*WHAT TO DO:* Show each line of the records below that contains the word "width".
--- RECORDED DATA ---
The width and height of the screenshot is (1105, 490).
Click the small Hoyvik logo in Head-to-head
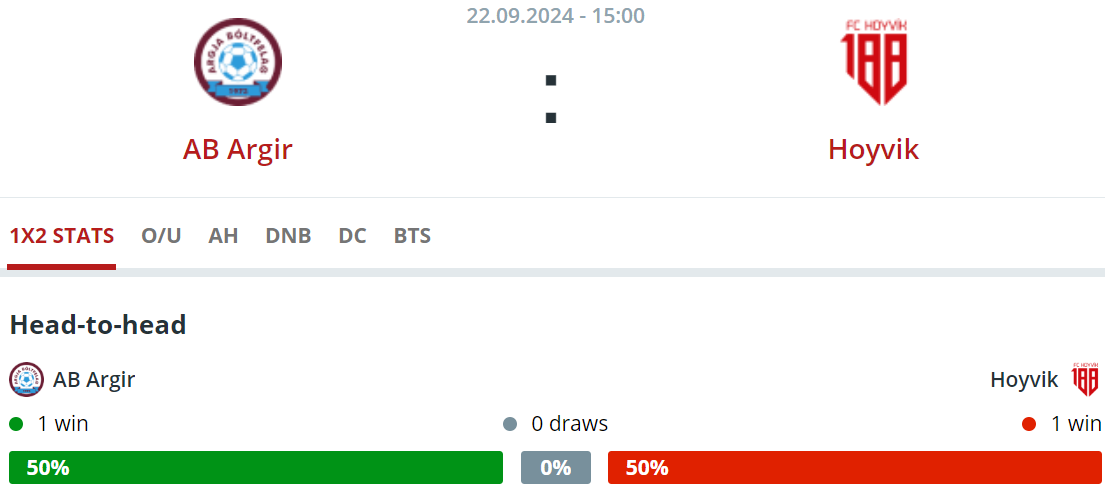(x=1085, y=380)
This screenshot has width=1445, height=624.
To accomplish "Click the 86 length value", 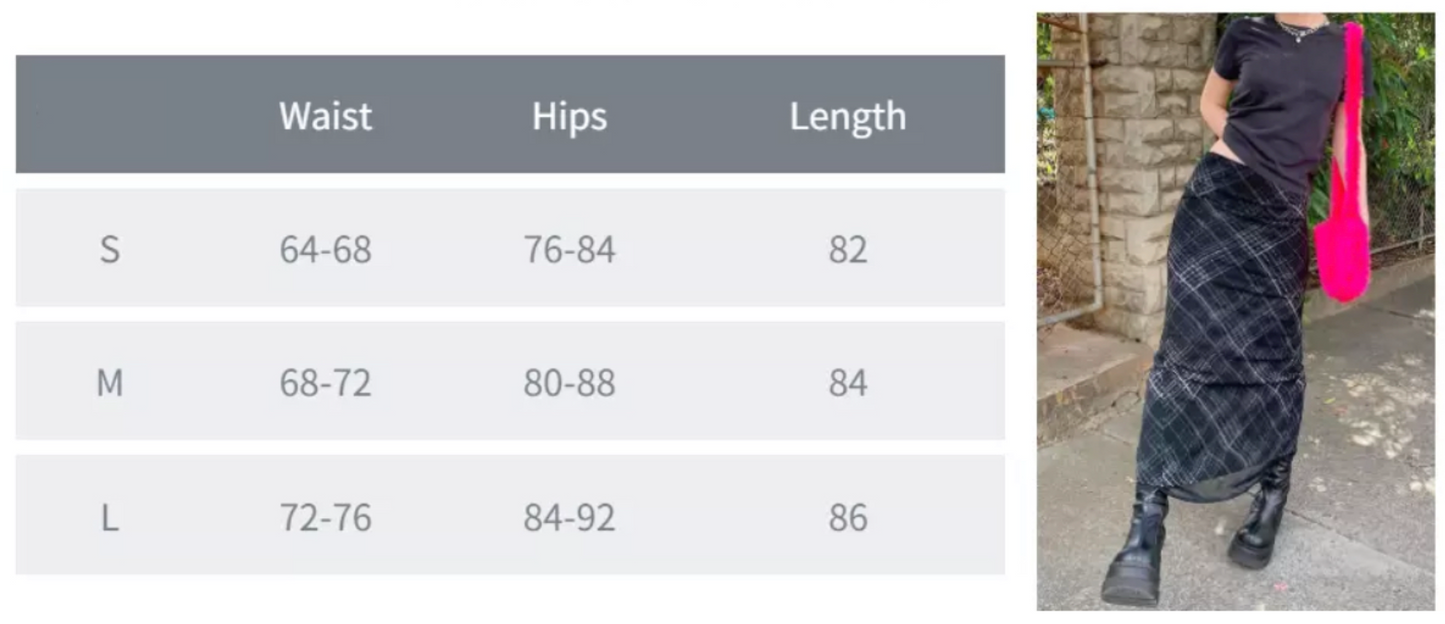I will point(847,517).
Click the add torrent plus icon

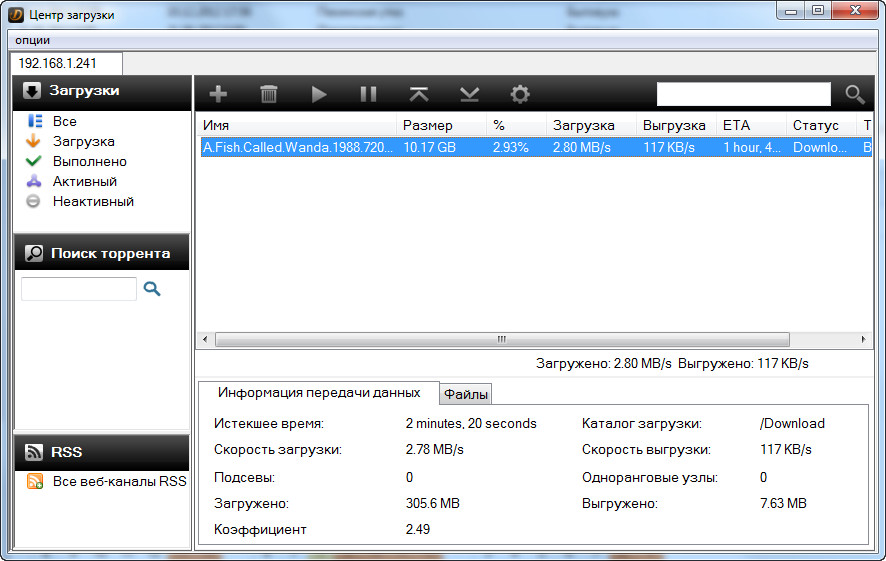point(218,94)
---
*EXERCISE ANSWER:*
The width and height of the screenshot is (1105, 490).
This screenshot has width=1445, height=624.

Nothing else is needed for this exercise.